Re: kexec on rk3399

From: Robin Murphy
Date: Thu Aug 15 2019 - 07:09:32 EST


On 15/08/2019 07:06, Felipe Balbi wrote:

Hi,

Vicente Bergas <vicencb@xxxxxxxxx> writes:

On Wednesday, August 14, 2019 3:12:26 PM CEST, Robin Murphy wrote:
On 14/08/2019 13:53, Vicente Bergas wrote:
On Monday, July 22, 2019 4:31:27 PM CEST, Vicente Bergas wrote: ...

This particular change looks like it's implicitly specific to
RK3399, which wouldn't be ideal. Presumably if the core dwc3
driver implemented shutdown correctly (echoing parts of
dwc3_remove(), I guess) then the glue layers shouldn't need
anything special anyway.

Robin.

I just checked simple->resets from dwc3-of-simple.c and it is an array
with multiple resets whereas dwc->reset from core.c is NULL.
So the reset seems specific to the glue layers.
Is there another way than resetting the thing that is
generic enough to go to core.c and allows kexec?

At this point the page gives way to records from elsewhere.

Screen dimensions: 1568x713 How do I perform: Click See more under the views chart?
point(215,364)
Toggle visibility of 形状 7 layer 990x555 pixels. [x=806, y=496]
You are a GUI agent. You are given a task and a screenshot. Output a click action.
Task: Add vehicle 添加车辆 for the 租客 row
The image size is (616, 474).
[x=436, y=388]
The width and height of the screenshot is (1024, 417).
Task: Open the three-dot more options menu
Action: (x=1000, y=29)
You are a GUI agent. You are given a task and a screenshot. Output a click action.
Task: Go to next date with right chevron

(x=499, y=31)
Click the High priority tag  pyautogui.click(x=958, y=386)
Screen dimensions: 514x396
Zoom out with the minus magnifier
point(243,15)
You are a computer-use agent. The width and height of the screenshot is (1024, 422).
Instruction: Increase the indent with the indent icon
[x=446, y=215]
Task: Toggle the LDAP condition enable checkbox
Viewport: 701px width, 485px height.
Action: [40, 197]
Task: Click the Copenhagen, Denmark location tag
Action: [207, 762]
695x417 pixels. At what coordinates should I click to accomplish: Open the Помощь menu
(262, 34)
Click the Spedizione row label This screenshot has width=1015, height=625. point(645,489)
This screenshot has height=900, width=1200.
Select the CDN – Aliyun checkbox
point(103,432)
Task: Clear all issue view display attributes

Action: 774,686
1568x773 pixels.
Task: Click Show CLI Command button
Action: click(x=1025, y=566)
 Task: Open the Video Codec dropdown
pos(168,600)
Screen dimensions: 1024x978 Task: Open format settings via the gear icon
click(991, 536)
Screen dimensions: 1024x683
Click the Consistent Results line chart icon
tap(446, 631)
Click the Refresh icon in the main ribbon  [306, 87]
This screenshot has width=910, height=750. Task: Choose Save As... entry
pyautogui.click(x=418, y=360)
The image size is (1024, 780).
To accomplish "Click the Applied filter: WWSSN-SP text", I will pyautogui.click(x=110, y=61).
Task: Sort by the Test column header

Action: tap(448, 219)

This is a really odd 'failure'. We do full soft reset during driver
initialization on dwc3. We shouldn't need to assert reset on shutdown,
really.

Probing/initialisation has never been the problem. The issue for the kexec case is that when the first kernel shuts down, there is currently nothing to quiesce the controller (since only driver->shutdown gets called, not driver->remove), and thus (presumably) external USB activity causes it to keep writing back over the memory where the descriptors/command ring used to be while the second kernel boots. The second kernel will eventually probe and reset it appropriately, but by that time the damage is already done.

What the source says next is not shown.